Stored records
◆ ◆ ◆ ◆
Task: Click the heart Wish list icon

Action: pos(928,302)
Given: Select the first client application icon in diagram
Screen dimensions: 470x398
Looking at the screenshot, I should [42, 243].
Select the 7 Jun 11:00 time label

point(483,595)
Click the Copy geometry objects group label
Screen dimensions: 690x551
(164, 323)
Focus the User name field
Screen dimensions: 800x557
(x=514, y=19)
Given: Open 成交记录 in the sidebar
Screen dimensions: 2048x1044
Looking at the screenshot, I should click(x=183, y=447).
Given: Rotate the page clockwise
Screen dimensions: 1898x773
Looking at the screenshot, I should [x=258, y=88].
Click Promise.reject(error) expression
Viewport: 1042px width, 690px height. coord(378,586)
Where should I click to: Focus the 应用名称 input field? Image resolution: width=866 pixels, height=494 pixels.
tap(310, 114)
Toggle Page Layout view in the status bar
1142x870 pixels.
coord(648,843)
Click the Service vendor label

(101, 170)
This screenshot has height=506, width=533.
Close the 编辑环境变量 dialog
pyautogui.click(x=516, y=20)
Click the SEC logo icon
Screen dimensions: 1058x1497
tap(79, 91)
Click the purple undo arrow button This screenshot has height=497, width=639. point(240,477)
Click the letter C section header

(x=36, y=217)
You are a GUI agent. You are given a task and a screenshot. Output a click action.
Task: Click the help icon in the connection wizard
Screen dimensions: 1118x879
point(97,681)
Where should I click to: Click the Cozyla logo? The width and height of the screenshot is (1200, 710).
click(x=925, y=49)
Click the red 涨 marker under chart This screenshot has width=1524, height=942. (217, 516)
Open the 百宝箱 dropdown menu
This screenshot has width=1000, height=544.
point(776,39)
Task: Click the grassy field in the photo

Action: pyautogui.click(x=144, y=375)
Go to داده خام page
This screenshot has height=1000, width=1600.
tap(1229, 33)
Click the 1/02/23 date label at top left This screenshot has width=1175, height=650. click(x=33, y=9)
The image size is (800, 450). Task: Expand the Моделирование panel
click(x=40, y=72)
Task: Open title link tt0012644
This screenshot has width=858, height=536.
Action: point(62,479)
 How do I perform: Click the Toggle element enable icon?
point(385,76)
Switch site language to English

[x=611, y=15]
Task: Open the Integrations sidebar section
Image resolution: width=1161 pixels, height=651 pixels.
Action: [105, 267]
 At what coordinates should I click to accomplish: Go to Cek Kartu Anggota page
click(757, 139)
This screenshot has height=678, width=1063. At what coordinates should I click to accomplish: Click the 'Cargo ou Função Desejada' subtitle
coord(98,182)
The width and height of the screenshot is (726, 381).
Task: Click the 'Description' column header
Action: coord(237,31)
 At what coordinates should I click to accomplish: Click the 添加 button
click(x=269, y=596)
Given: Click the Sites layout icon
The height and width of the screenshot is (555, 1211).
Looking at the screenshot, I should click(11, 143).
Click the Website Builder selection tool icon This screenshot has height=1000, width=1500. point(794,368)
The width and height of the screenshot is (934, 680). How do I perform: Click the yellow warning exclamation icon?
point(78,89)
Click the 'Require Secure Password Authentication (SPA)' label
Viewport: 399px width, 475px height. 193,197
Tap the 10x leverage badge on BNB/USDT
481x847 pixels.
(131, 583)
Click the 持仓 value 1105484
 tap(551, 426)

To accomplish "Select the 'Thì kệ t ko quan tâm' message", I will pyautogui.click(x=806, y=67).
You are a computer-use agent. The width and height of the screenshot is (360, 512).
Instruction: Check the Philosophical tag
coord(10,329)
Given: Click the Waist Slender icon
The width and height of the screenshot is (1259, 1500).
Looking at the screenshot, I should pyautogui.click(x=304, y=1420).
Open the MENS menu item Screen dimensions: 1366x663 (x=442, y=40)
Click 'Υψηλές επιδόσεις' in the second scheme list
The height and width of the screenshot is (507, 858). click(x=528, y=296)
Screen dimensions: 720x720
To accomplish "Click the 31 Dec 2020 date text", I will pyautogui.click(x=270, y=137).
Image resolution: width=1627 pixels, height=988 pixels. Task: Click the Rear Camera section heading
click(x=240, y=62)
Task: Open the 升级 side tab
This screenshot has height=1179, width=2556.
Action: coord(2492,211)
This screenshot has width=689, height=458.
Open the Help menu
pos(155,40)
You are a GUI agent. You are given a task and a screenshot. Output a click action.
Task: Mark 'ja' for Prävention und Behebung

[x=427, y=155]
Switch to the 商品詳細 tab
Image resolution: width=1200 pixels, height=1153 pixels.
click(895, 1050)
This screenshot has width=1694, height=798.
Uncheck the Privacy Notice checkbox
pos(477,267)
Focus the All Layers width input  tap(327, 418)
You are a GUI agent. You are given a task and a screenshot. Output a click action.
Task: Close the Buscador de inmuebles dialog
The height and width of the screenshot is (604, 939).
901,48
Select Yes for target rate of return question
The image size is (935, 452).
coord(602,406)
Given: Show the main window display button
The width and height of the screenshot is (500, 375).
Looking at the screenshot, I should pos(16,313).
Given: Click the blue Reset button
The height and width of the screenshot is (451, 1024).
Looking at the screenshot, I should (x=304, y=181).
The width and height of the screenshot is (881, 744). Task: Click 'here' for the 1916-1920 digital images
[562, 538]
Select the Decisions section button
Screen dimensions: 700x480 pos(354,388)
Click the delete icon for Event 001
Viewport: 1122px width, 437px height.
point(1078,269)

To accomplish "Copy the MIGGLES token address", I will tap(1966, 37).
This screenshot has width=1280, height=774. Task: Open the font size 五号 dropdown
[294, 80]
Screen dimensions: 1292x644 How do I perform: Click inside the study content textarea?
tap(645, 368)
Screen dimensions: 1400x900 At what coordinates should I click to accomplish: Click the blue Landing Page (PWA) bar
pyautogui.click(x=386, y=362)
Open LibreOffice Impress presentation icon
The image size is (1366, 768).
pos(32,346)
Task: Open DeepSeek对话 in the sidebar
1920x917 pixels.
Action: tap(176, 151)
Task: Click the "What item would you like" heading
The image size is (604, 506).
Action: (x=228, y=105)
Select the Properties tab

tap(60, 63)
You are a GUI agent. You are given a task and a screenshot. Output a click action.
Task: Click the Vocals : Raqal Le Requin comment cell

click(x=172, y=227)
◆ ◆ ◆ ◆
Exercise details.
Scan the records for lines that hold "will", and reproduce each one you find.

Task solution.
To accomplish "Select the 'Thì kệ t ko quan tâm' message", I will pyautogui.click(x=806, y=67).
To accomplish "Click the 31 Dec 2020 date text", I will pyautogui.click(x=270, y=137).
To accomplish "Copy the MIGGLES token address", I will tap(1966, 37).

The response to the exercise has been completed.